Physical activity (PA) is recommended during pregnancy to reduce the risk of excessive weight gain and gestational diabetes mellitus, and to improve general health. DNA methylation (DNAm) has been proposed as a potential molecular mechanism through which physical activity (PA) mediates the effects on the transcriptome. Here we performed an epigenome-wide association study (EWAS) of objectively measured moderate physical activity in pregnancy, which has not been performed previously.

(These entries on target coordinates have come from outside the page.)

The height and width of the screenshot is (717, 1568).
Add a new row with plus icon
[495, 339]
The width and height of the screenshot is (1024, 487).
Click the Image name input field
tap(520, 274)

In EPIPREG (a sub-sample of the population-based STORK Groruddalen study) we quantified DNAm at gestational week 28 (±2 SD) with Illumina’s Infinium Methylation EPIC BeadChip. With SenseWear™ Pro3 Armband, we measured hours per day of moderate PA (3.0 to 6.0 metabolic equivalent for task (MET)) and steps/day. DNAm outliers that were 4 times the interquartile range below or above the 25TH and 75TH percentiles respectively were removed, before the beta values were transformed to M-values. Of the 472 that passed the EWAS quality control, 239 European (EUR) and 109 South Asian women (SA) had two valid days of recorded PA (19.2h per day), and were non-outliers (±4 SD) in their respective ethnic group. We used two approaches to test the association between M-values and moderate PA (hours/day): 1) A trans-ethnic approach using mixed linear models adjusted for blood cell proportions, age, smoking, number of steps, number of valid days (between 2 to 8), and ethnicity as a random intercept, and 2) through separate analyses in EUR and SA using linear modelling adjusted with the before mentioned covariates. We accepted a false discovery rate of 10%.

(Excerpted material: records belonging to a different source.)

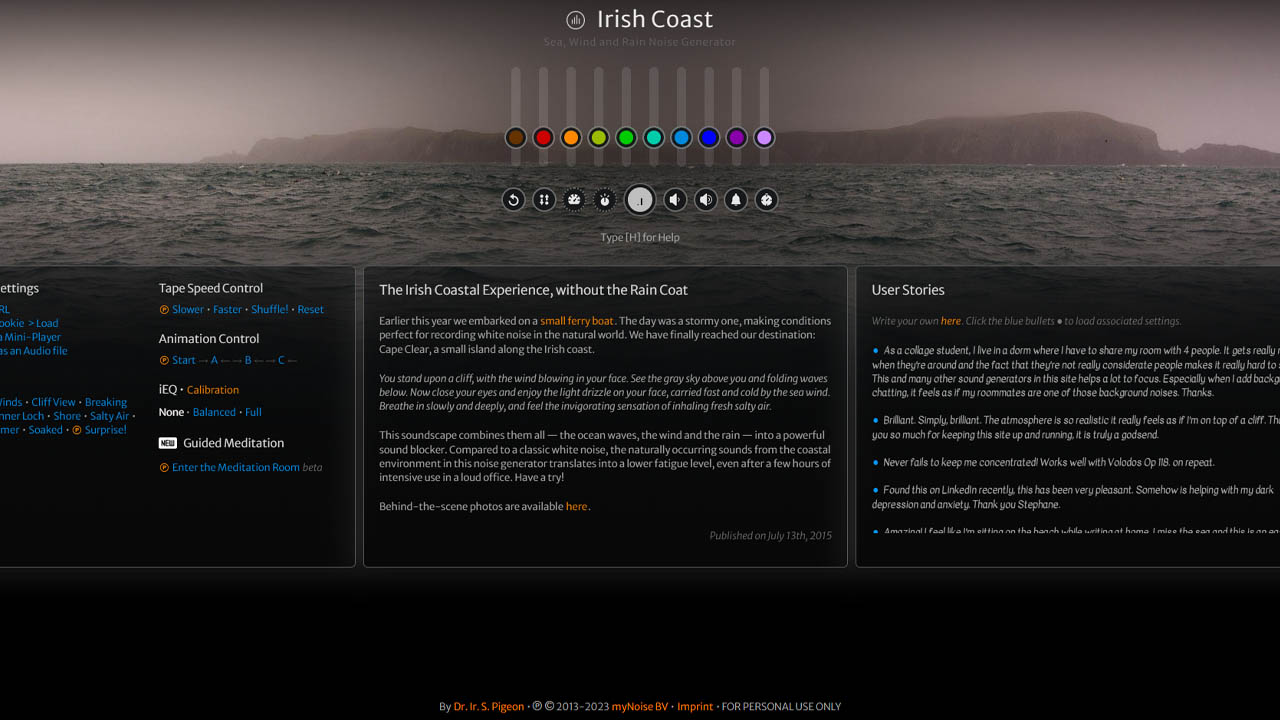Enter the Meditation Room
Viewport: 1280px width, 720px height.
(235, 467)
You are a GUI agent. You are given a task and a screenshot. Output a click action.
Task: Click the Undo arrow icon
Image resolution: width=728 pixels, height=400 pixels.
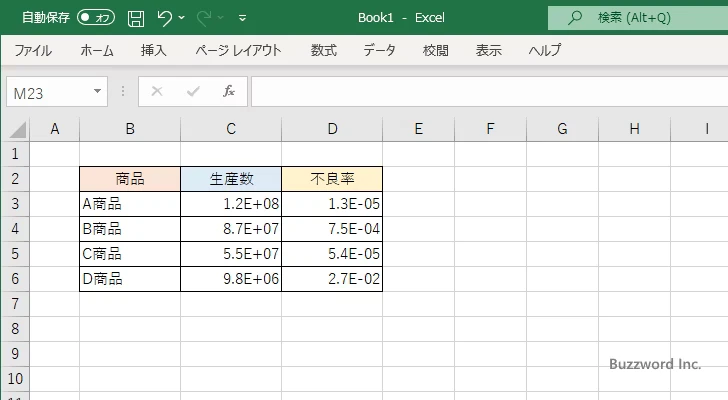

In the trans-ethnic analysis, only cg08148261 located in the promoter area of LDHB was significantly associated with moderate PA. In Europeans, eight sites were significant: cg19031974 (BSN-AS2), cg19053287 (MCF2L) cg14930390 (MUTED), cg18517050 (CIAPIN1) and cg26191378 (TMUB1), located near promoter areas, cg27160968 (ESRRA) and cg15879426 (c17orf101) located in exon boundaries, and cg10421808 which is unannotated. In South Asians, only cg05999993 in the promoter area of AOAH was associated with moderate PA. Most of the sites showed decreased DNAm at increased moderate PA (hours/day), while in cg10421808, cg14930390 and cg15879426 the opposite was observed.
In conclusion, we found several significant associations between DNAm and moderate PA. Several CpGs were located near gene promoter areas, which could imply altered transcription of the respective genes. These findings suggest that PA may exert changes in DNAm with important transcriptional implications during pregnancy.